Robyn:                    So, a lot of people who were raw aren’t anymore. Are you still … What percentage raw are you? I’ve maintained 60 day percent raw for, oh … 23 years now. I don’t see myself ever going back, but a lot of the people who were raw are now eating some animal proteins. You eat plant-based, but everybody wants to know, you know you get asked this every day, right? Are you vegetarian or vegan? Tell us a little bit about your diet, and then I’ll stop obsessing about your diet and get into more stuff that applies to everybody. But I am really curious, because like I said it’s not normal to have a beautiful body like you in your sixties in America.

Rita:                          I have 100% plant.

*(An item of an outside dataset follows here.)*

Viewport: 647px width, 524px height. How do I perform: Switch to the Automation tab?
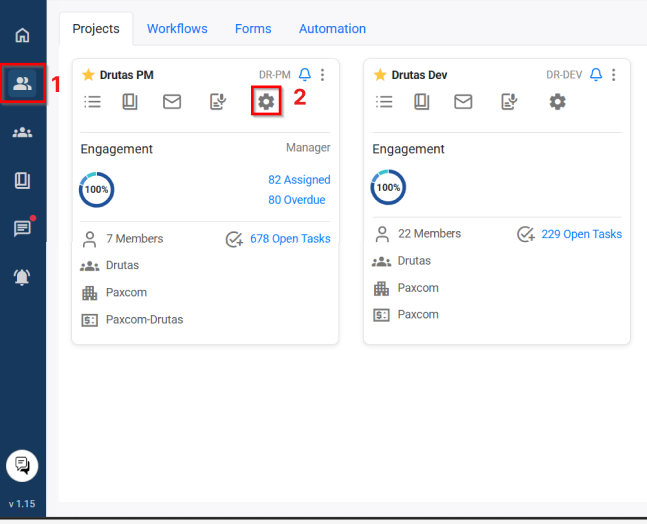click(x=332, y=29)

Robyn:                    Okay.

Rita:                          100%. But I don’t do … You know the raw food dessert craze, and all that? I don’t do the dates and all the extra sugars and that from your various high glycemic fruits. I really do … I call it paleo-vegan. I know you laughed at me when I wrote that on a blog one or something, “Paleo-vegan? What the heck is that?” It’s basically the paleo kind of approach, where, you know … Eliminate sugars, dairy, pretty much grains. So I don’t eat grains, I don’t eat beans. I eat vegetables. I eat mainly vegetables with fat. Good fats, whole food fats. Not a lot of oils. Yeah, I have a little coconut oil here and there, but not a lot of oil. Just really whole food fats. We eat a lot of coconut, and avocado, and nuts, and seeds, hemp seeds. I make really nice dips and cheeses out of my nuts and seeds. I eat tons of vegetables. And green smoothies, Green Smoothie girl! I drink my green smoothies every day, at least a quart, sometimes two or three.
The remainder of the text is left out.